Fiscal councils, which usually take up the analysis relating to deviations in fiscal allocations are absent in India, points Lekha Chakraborty, professor at National Institute of Public Finance and Policy and an economist who helped institutionalise gender-responsive budgeting in India back in 2005. “The financing of gender equity models needs to be built in by identifying the needs and revealed preferences of women with clear outcomes. A roadmap of these gender budgeting components to reach the outcomes can be designed case-by-case,” she says.

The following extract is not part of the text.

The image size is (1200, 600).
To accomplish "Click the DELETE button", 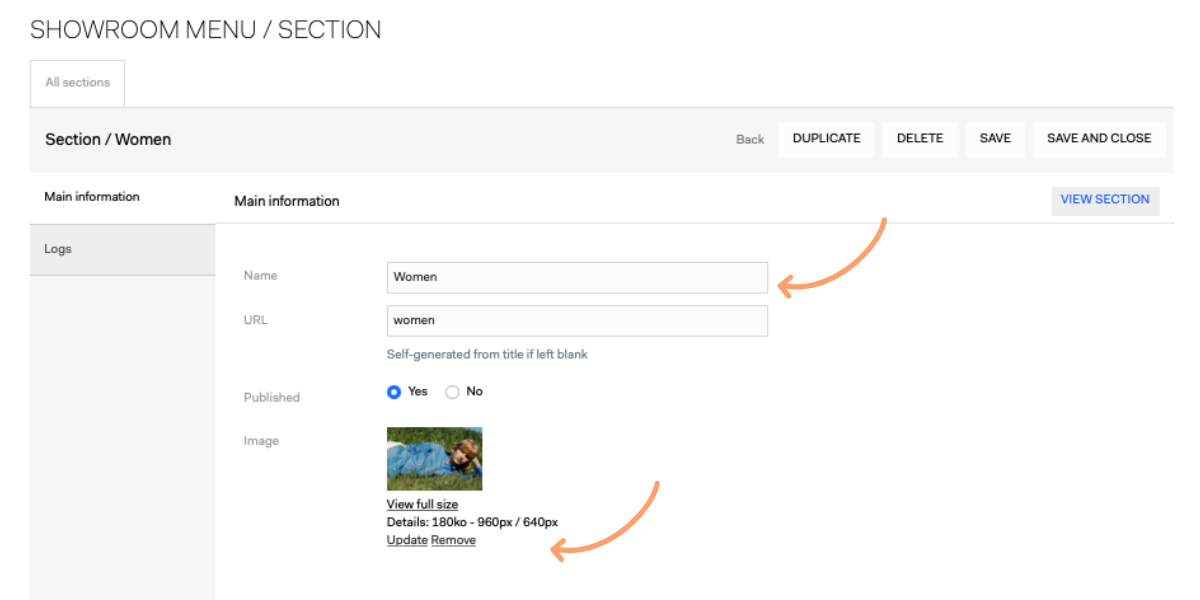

Nikore recommends that even within the resource envelope of the 2021-22 gender budget, new schemes can be introduced to support employment creation through targeted wage subsidies for re-employing women especially in sectors that have been hardest-hit by Covid-19, like food processing, MSMEs, hospitality and travel.  “Schemes and initiatives implemented under the Atmanirbhar Bharat Abhiyan packages also need to have a gender lens,” she says. “Their audits should be undertaken to analyse the gender sensitivity of the government’s post-Covid-19 response.”
 
Mitra of IWWAGE adds that, for gender audits, it is essential to make a provision for gender disaggregated data in the outcome budgets of the ministries/departments that have undertaken GRB, which is currently missing. “We need data to see whether programmes targeted for women and directed at specific outcomes are realised or not, and plug in the gaps.” She explains that the momentum to produce gender disaggregated data has been lost over the years.
 
“The ministry of women and child development (WCD) is responsible for pushing other ministries and departments to adopt gender-responsive budgeting. While it has managed to convince some, it has not been able to do it properly with many. For example, it has not been able to push the ministry of statistics and programme implementation, which is responsible for data collection.” In 2015, the WCD ministry released a handbook on gender budgeting, offering states comprehensive implementation guidelines. Yet, as of today, only about 16 states have undertaken GRB.
 
Chakraborty says the size of the gender budget is determined by the overall fiscal rules framework, and the fluctuations in the allocations of the gender budget broadly capture this macro-fiscal reality. “If the fiscal consolidation path is achieved through expenditure compression rather than tax buoyancy, its impact will definitely spill over to human development related spending,” she says, adding that the gender budget is an accountability tool and the first step toward budget transparency. “But budget transparency per say will not lead to accountability,” she explains. “At least we are able to ask these questions about the volatility in gender budget allocations, just because the statement is on since 2004. That’s an achievement. However, accountability mechanisms need strengthening.”
 
All this can change, and gender-responsive budgeting can be taken to the next level, if there is continuous and sustained training of all departments and ministries, Nikore says. “We have to undertake capacity-building and training both at the centre and state-level to roll out the process of gender responsive budgeting properly.”